■ What needs to be done ■
The line containing "Remove DDOG from the Watchlist" marks the start; repeat it and every following line exactly through the end of the entries.
(Information supplied)
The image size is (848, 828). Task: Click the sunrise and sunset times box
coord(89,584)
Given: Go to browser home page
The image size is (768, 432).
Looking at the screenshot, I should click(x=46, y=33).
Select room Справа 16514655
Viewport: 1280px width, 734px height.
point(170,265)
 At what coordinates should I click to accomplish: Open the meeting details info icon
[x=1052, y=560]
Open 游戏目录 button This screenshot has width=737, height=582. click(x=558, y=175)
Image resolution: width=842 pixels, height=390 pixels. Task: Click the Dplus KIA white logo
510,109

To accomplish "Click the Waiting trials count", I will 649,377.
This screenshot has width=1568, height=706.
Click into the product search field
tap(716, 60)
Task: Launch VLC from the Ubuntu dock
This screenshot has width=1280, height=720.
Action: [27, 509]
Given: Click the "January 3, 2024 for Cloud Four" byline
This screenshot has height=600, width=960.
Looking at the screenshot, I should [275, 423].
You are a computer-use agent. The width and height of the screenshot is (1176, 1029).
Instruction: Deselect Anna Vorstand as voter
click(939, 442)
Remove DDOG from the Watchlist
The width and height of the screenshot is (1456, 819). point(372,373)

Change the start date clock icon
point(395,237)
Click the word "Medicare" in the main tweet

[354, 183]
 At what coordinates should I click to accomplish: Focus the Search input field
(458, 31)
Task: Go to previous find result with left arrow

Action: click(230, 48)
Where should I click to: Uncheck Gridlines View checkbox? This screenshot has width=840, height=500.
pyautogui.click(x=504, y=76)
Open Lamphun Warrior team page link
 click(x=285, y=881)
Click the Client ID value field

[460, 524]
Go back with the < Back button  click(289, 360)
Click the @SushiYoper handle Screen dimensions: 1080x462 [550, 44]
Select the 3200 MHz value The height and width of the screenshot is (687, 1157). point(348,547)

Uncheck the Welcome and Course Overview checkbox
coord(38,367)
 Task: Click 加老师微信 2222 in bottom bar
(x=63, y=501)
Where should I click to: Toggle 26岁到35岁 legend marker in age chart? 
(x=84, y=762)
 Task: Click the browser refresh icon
(End Information supplied)
■ Output of the task ■
Remove DDOG from the Watchlist
The width and height of the screenshot is (1456, 819). point(372,373)

Change the start date clock icon
point(395,237)
Click the word "Medicare" in the main tweet

[354, 183]
 At what coordinates should I click to accomplish: Focus the Search input field
(458, 31)
Task: Go to previous find result with left arrow

Action: click(230, 48)
Where should I click to: Uncheck Gridlines View checkbox? This screenshot has width=840, height=500.
pyautogui.click(x=504, y=76)
Open Lamphun Warrior team page link
 click(x=285, y=881)
Click the Client ID value field

[460, 524]
Go back with the < Back button  click(289, 360)
Click the @SushiYoper handle Screen dimensions: 1080x462 [550, 44]
Select the 3200 MHz value The height and width of the screenshot is (687, 1157). point(348,547)

Uncheck the Welcome and Course Overview checkbox
coord(38,367)
 Task: Click 加老师微信 2222 in bottom bar
(x=63, y=501)
Where should I click to: Toggle 26岁到35岁 legend marker in age chart? 
(x=84, y=762)
 Task: Click the browser refresh icon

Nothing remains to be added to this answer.